I’m fine as frog’s hair.
Or is it, I’m fine as frog’s air?
Ever looked at the ductwork in your home and wonder what resides inside?
“It’s just crazy,” said Lane Martin, the president of Modern PURAIR®, a Kamloops air-duct cleaning company.
“We’ve developed a system where we can show the customer exactly what we got out.”
And, sometimes, it’s not pretty.
Rats, frogs, kittens, lizards, hamsters, pot, porn, diamond rings, rolled-up cash, beer bottles, rotten lunches, rodent feces and everything else under the sun — if it fits — they’ve seen.
Jeff Bazley, owner of the local Modern PURAIR® franchise, said it’s probably one of the most hilarious and interesting parts of the business.
“We had this lady, and she had some foul odours in her home,” he said, noting that, the majority of the time, it’s dust that holds and traps odours when it’s released through the air ducts, causing foul smells.
“Being her age, or I don’t know, I guess wisdom had taken the best of her. The lady had stuffed all these toilet pucks down her air ducts in every single register in her house.”
The smell that greeted the crew that entered the home was wicked.
“The house smelled like this mixture of dirt and smoke. I can’t even explain it — it smelled like some dead lilac bush,” he said.
Apparently, registers and air ducts are also a favoured hiding spot of soon-to-be separated couples.

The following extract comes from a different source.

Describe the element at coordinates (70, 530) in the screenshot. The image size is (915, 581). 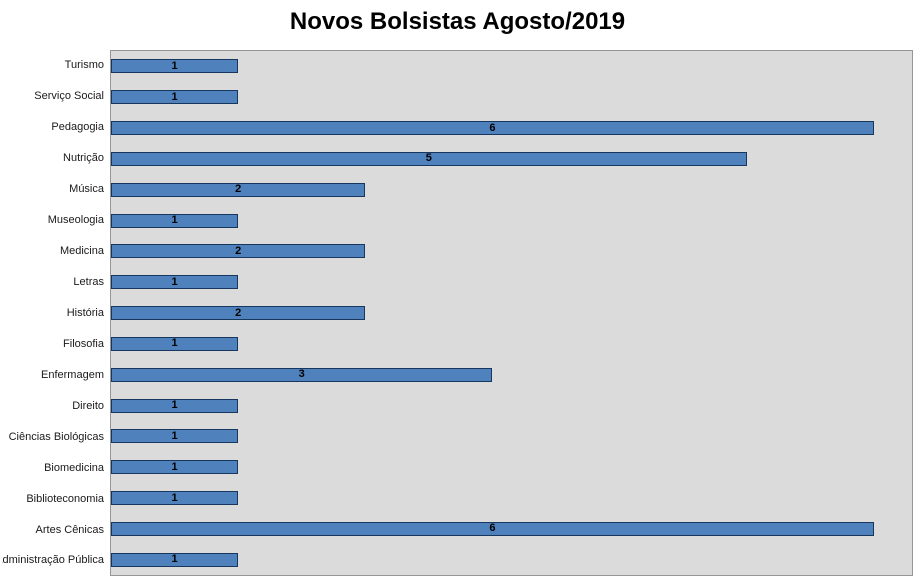
I see `category-label: Artes Cênicas` at that location.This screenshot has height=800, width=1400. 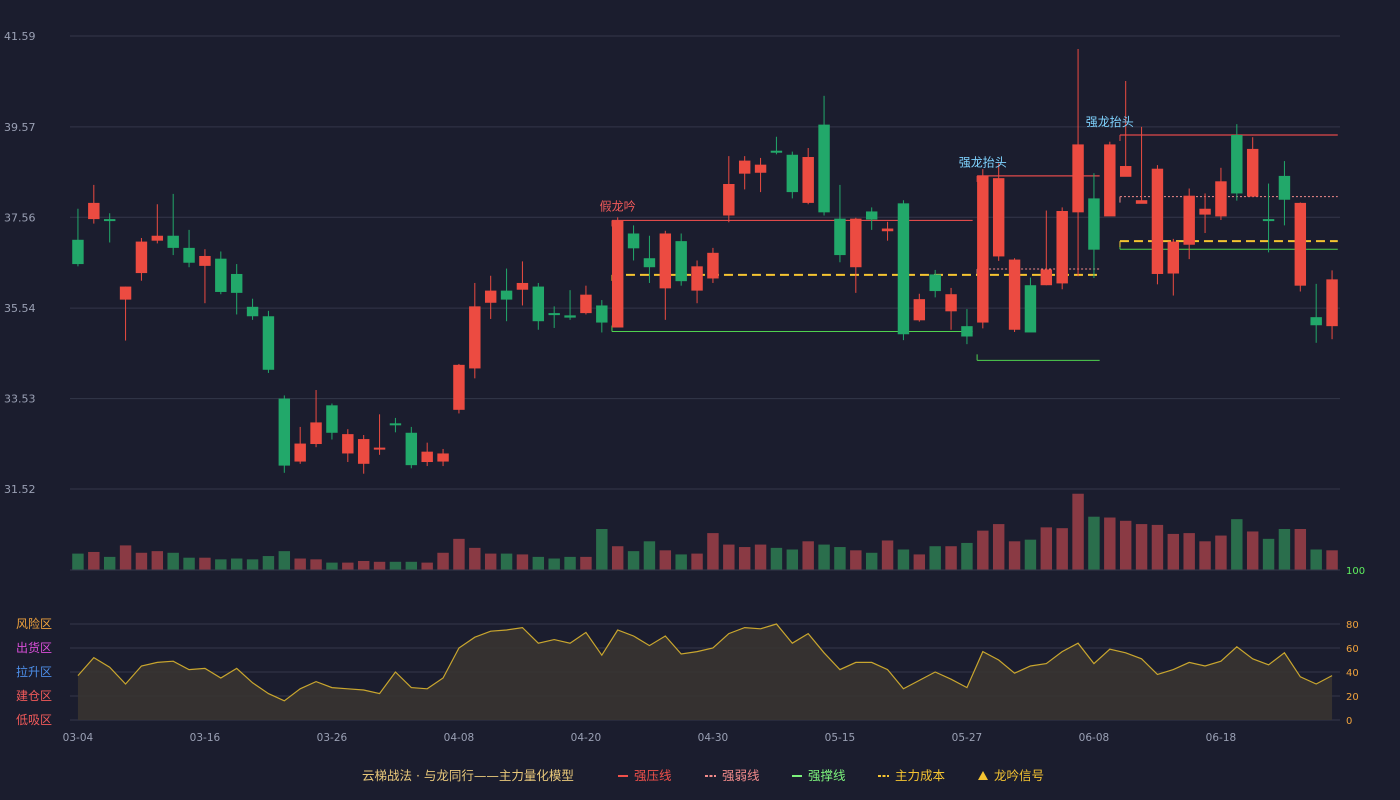 I want to click on price-tick-label: 39.57, so click(x=20, y=128).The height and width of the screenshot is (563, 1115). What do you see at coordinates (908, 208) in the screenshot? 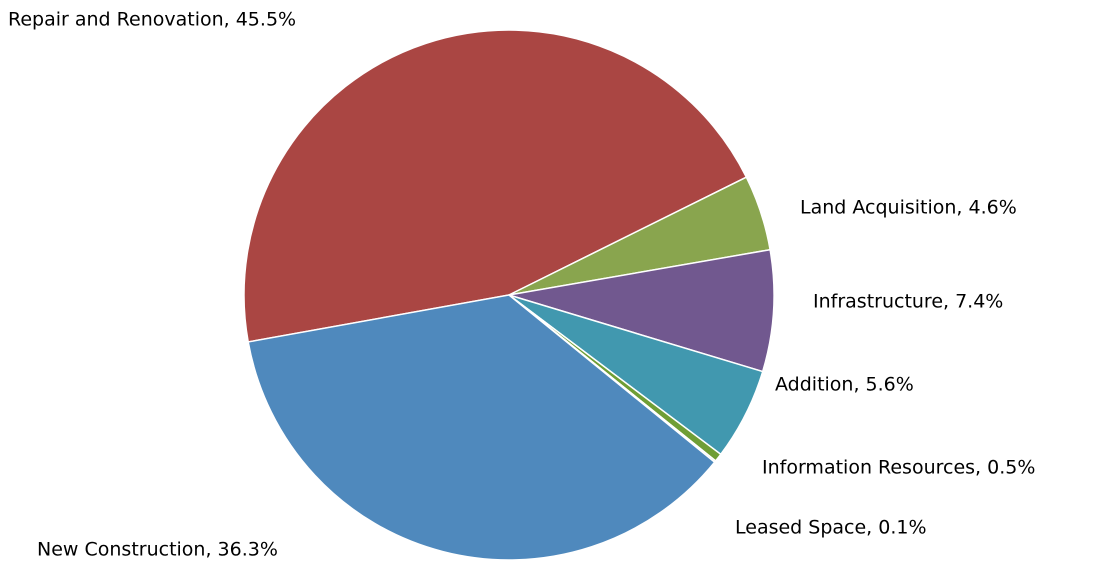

“There’s a lot of husbands that are hiding money because they know that their wives will never put their hands down there,” Bazley said.
“It’s just one of those places that people don’t think to look or are more or less disgusted to put their hands down there.”
The company has found diamond rings, wads of rolled up cash — up to $2,800 — and expensive jewelry all stuffed inside the ducts by spouses trying to shave a little extra off their divorce settlements.
Sometimes, though, things aren’t quite as funny and require some serious gut-checking.
“We’ve found frogs and a family hamster once that had escaped,” Bazley said, adding that notifying the family of such discoveries is sometimes tough.
“A little girl was quite distraught,” he said.
“I guess it was her pet frog.”
Tyler Wright, who is contracted out by Modern PURAIR®, said it’s not uncommon for pets to be discovered inside the ducts.
“Kids’ pets get lost and they can’t find them, and the vent guy comes a couple of days later and sucks them out,” he said, noting unwanted rats and rodents are among the biggest problems they find.
“I know it’s kind of gross, but we find all sorts of rodents and gross stuff like that.”
Aside from being extremely disgusting, the debris also poses a health hazard to people breathing in the air being blown around the house.
“The biggest hazard is having rat feces in your vents and that stuff gets blown around the house,” Wright said. “They find piles and piles and piles of feces in peoples’ vents that people don’t know exist.”
Even construction workers use ducts as their own personal vestibules inside unfinished new homes.
“What we find is construction workers are eating their lunches and putting them in the holes,” he said.
“We found a half pound of chicken wings.
“It still had the hot sauce on it from the pub.”
Over the past 10 years, Wright said, as people have become more aware of the environment and the air they’re breathing, there has been growth in the indoor air-quality industry.
Over the years, Bazley said, dust, mould, mildew and other harmful chemicals and biological residue can build up inside ducts, creating a hazardous environment for people inside the home breathing in the air.
“Statistics say it’s up to 400 times worse than outdoor air because it gets recycled in your home,” he said, noting the importance of educating people about the air they’re breathing in their homes.
“There’s not one person that’s ever stepped up to the plate to educate people about the quality of their indoor air.”